Regarding the function of NGLY1, it has been shown that the enzyme is involved in the ER-associated degradation (ERAD), one of the ER quality control/homeostasis systems for newly synthesized glycoproteins. The functional importance of NGLY1 in the ERAD process, however, is not clearly understood. It has also been suggested that NGLY1 is closely involved in MHC class I-mediated antigen presentation. The Ngly1-mediated (glycosylated) Asn-to-Asp deamidation constitutes, together with other reactions such as transpeptidation, unconventional post-translational modifications for antigenic peptides that are presented by MHC class I molecules.

== NGLY1-binding proteins ==

Through yeast two-hybrid screening, it has been shown that NGLY1 proteins can bind to several proteins, mostly through the N-terminal domain including the PUB domain. In vivo and in vitro interactions between NGLY1 and several ERAD-related proteins have been reported. While the importance of those protein-protein interactions to NGLY1 functions remain to be clarified, it can be assumed that such interactions may be advantageous for an efficient ERAD process.

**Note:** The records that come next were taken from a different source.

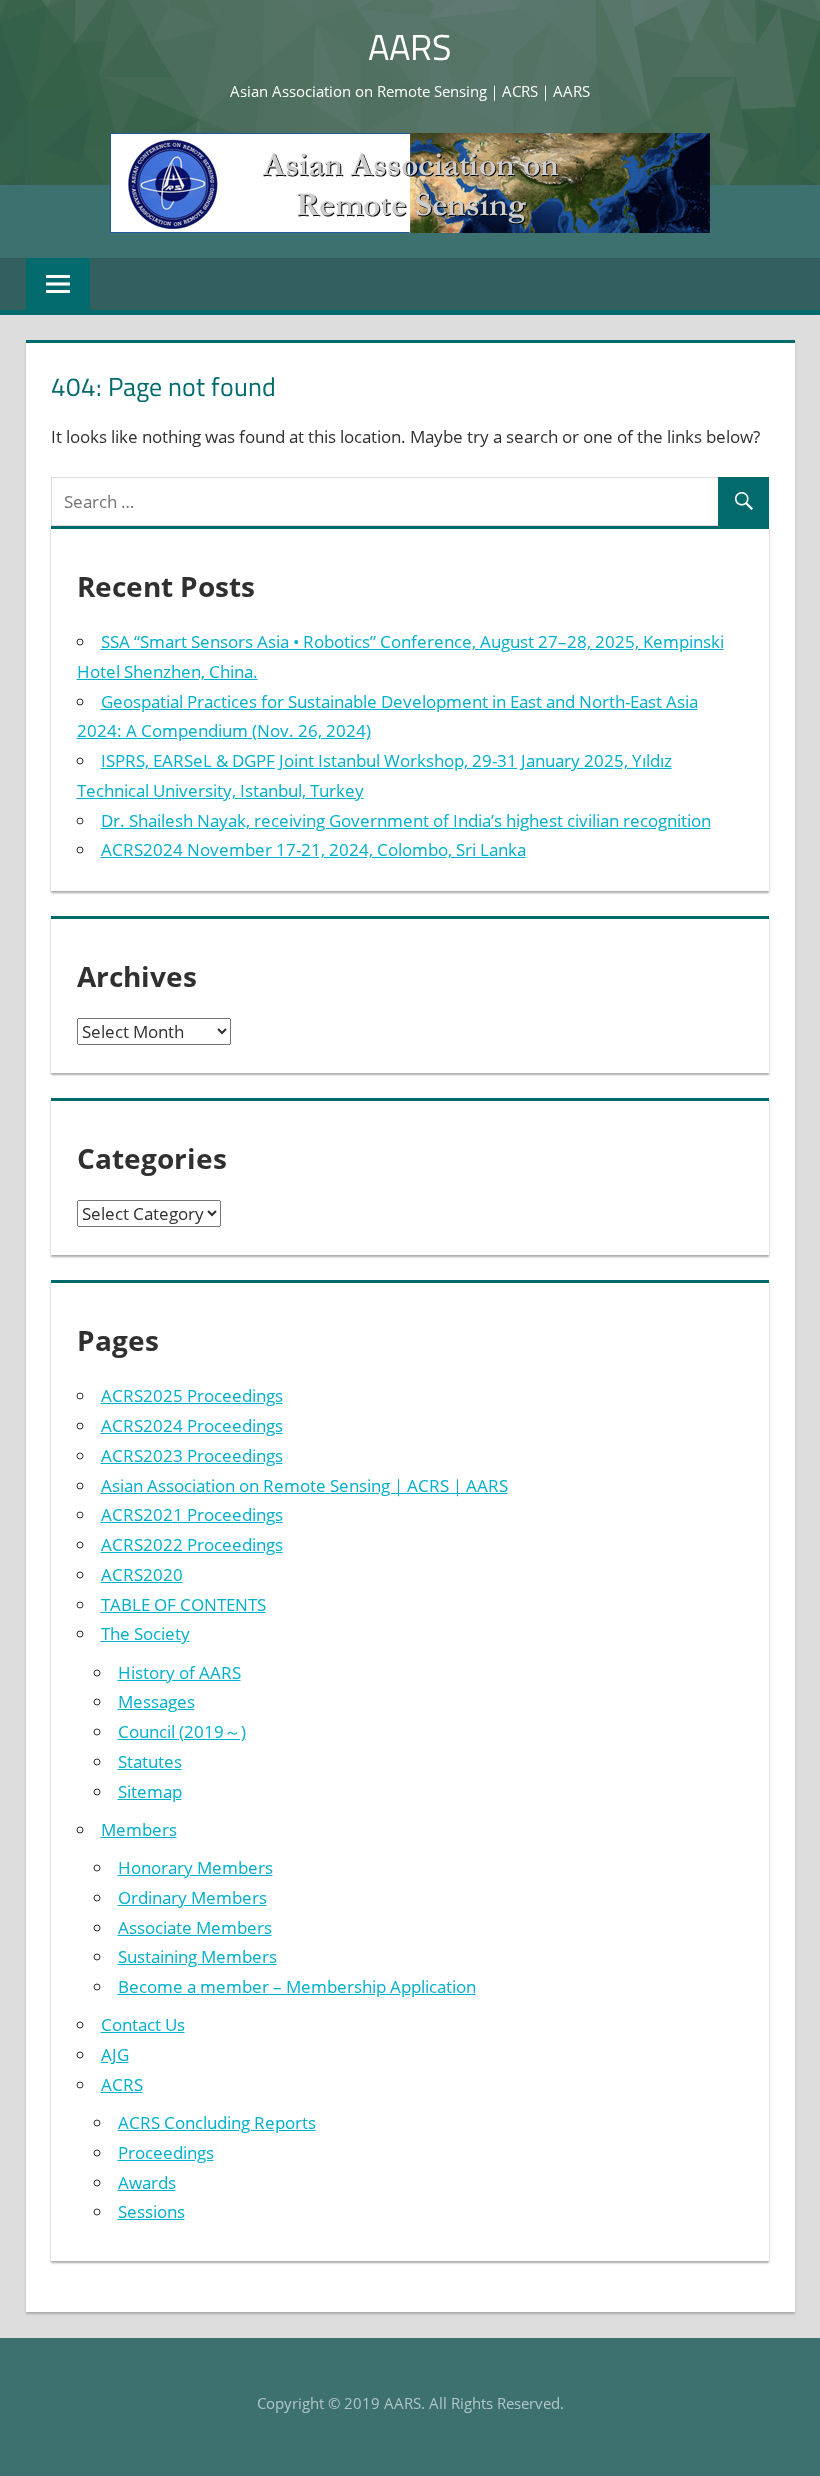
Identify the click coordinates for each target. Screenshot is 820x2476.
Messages (156, 1701)
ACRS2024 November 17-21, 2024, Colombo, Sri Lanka (313, 849)
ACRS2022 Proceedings (192, 1544)
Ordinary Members (192, 1897)
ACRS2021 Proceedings (192, 1514)
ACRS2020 (142, 1574)
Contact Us (143, 2024)
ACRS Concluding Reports (217, 2122)
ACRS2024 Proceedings (192, 1425)
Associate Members (195, 1927)
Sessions (151, 2211)
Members (139, 1829)
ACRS (122, 2084)
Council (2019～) (182, 1731)
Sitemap (150, 1791)
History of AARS (179, 1672)
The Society (145, 1633)
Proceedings (166, 2152)
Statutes (150, 1761)
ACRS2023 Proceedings (192, 1455)
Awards (147, 2182)
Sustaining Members (197, 1956)
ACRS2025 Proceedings (192, 1395)
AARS (410, 46)
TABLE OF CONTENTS (183, 1604)
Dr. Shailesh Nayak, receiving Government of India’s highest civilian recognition (406, 820)
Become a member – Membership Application (297, 1986)
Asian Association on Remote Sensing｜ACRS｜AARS (304, 1485)
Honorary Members (195, 1867)
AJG (115, 2054)
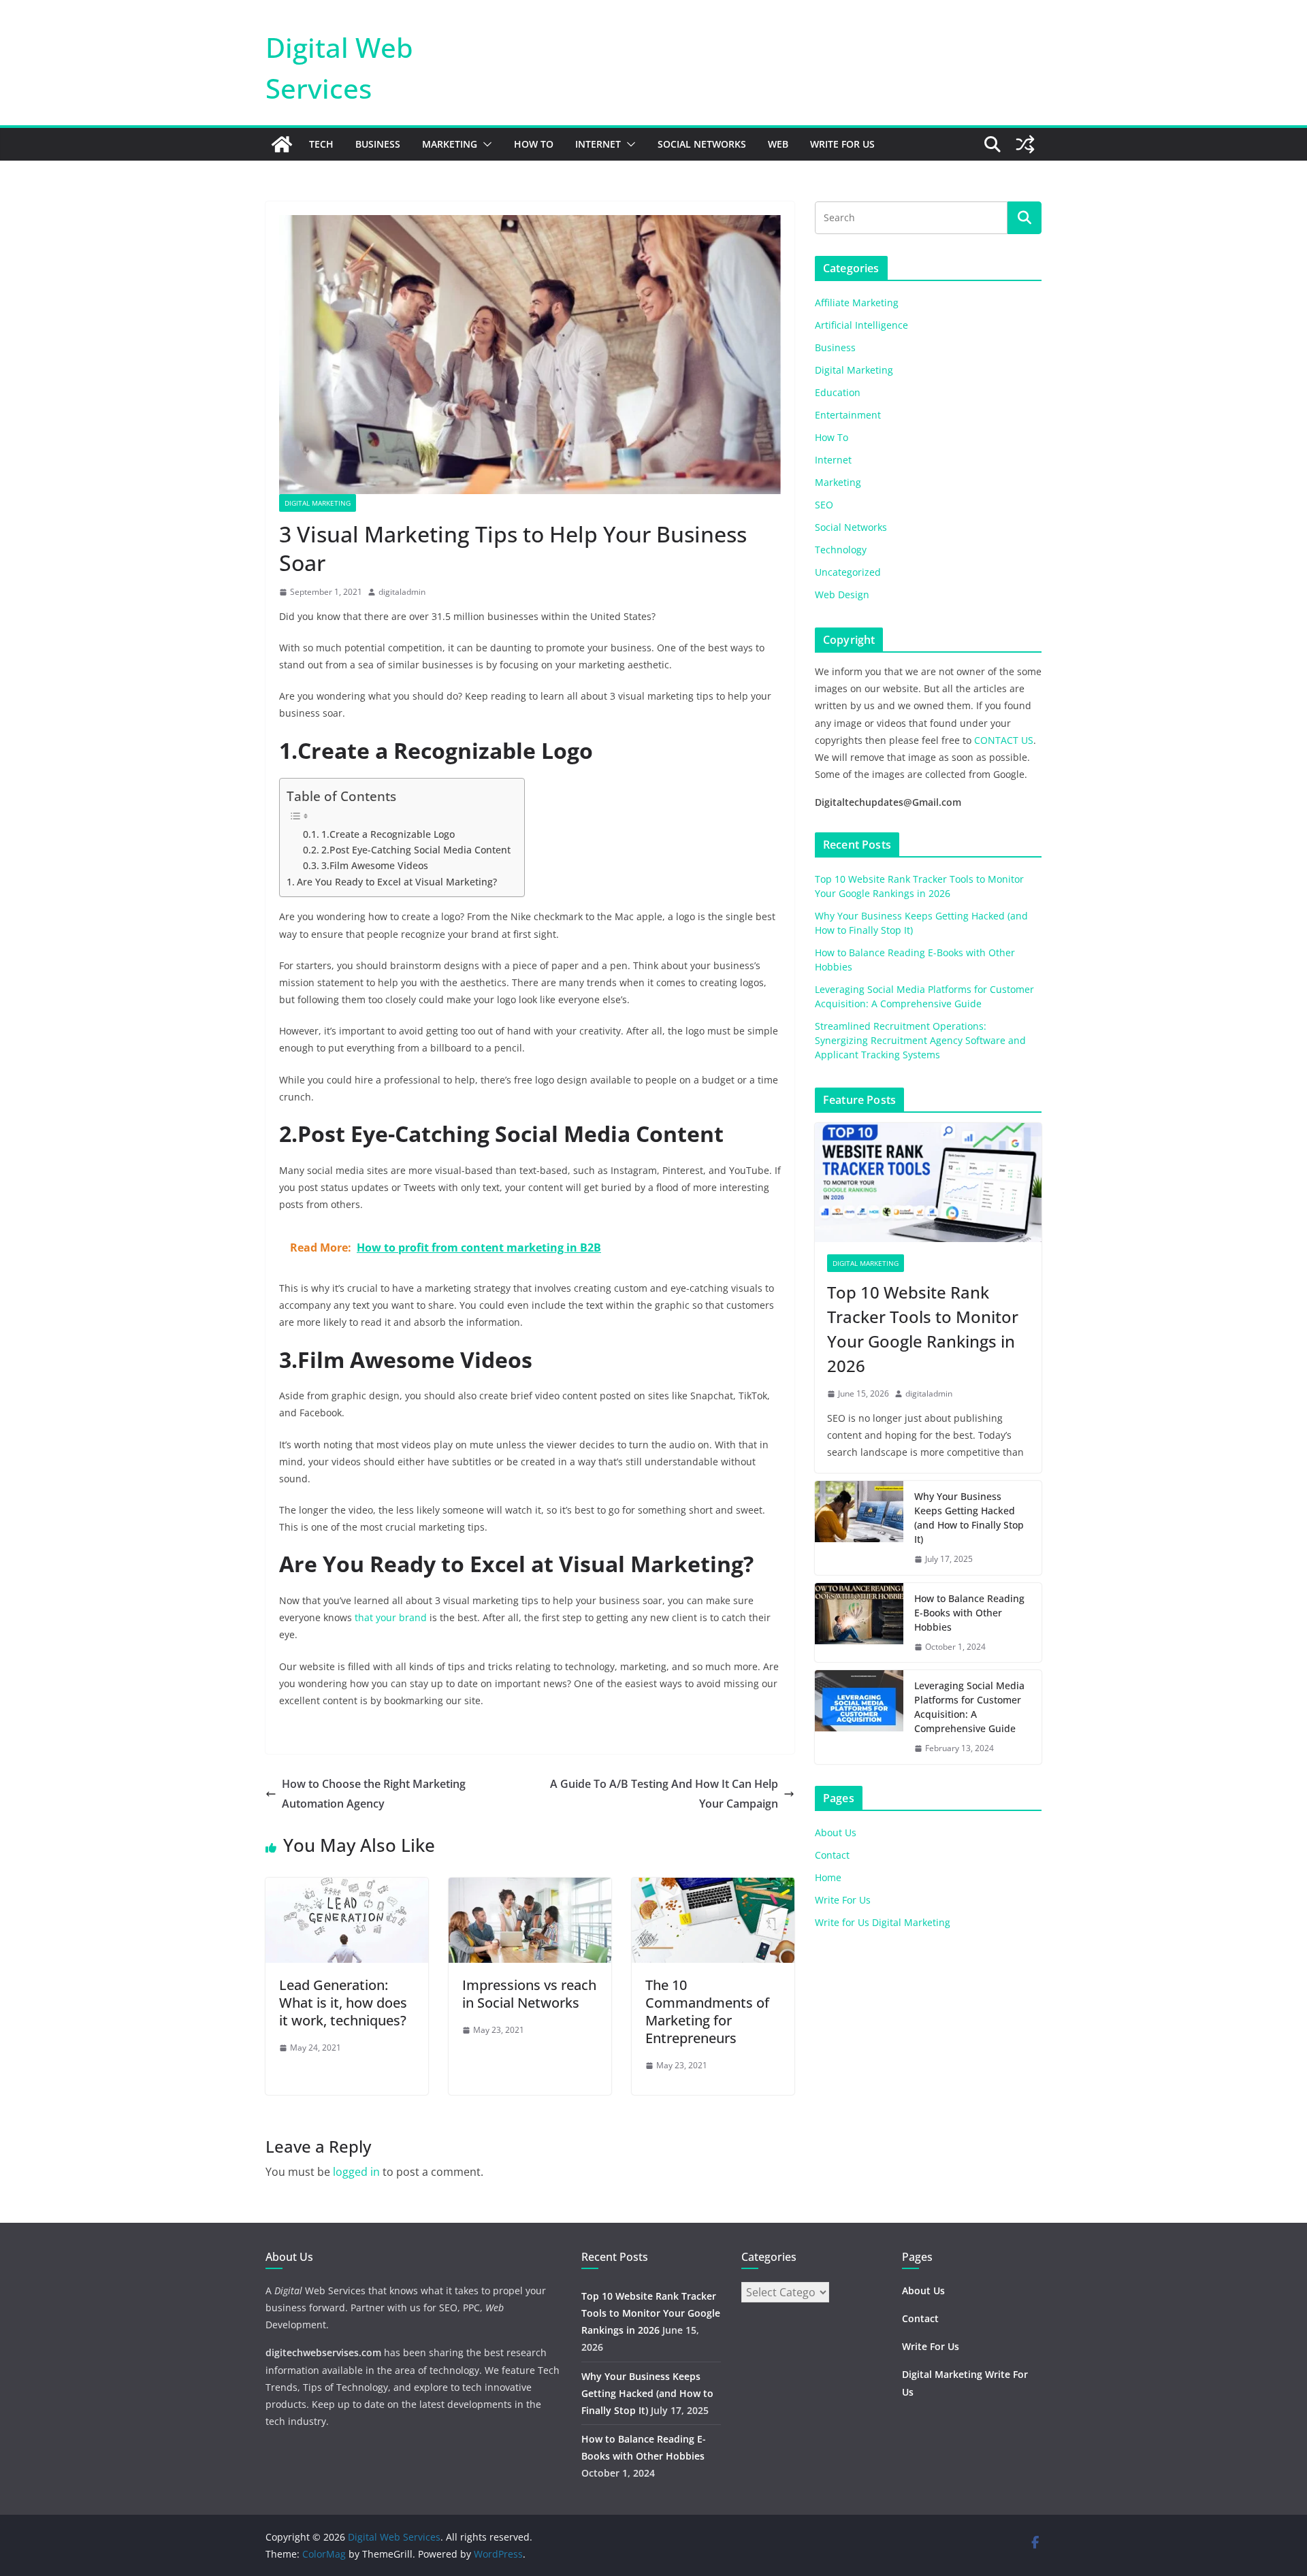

== Clinical significance ==
In 2012, NGLY1 deficiency, involving mutations in the NGLY1 gene locus, was first identified through an exome analysis. As of now, the clinical features of 60 patients have been reported in the literature and over 100 have been identified by patient advocacy groups. One cerebral visual impairment (CVI) patient also had a mutation in NGLY1 gene. The clinical effects include neuromotor impairment, intellectual disability, and neuropathy. It has also been associated with amyotrophic lateral sclerosis and Parkinson's disease.

Details of the mechanism responsible for the pathogenesis of the NGLY1-deficiency remain unknown, while the intracellular accumulation of N-GlcNAc proteins, due to the excess action of cytosolic endo-b-N-acetylglucosaminidase to misfolded glycoproteins, in Ngly1-deficient cells has been hypothesized as a potential cause.

NGLY1 deficiency has drawn attention in the public.

Studies have been carried out to discover small molecules that can bind to the transglutaminase domain of the protein to stabilize it as a potential therapeutic in the treatment of disorder caused by NGLY1 defects.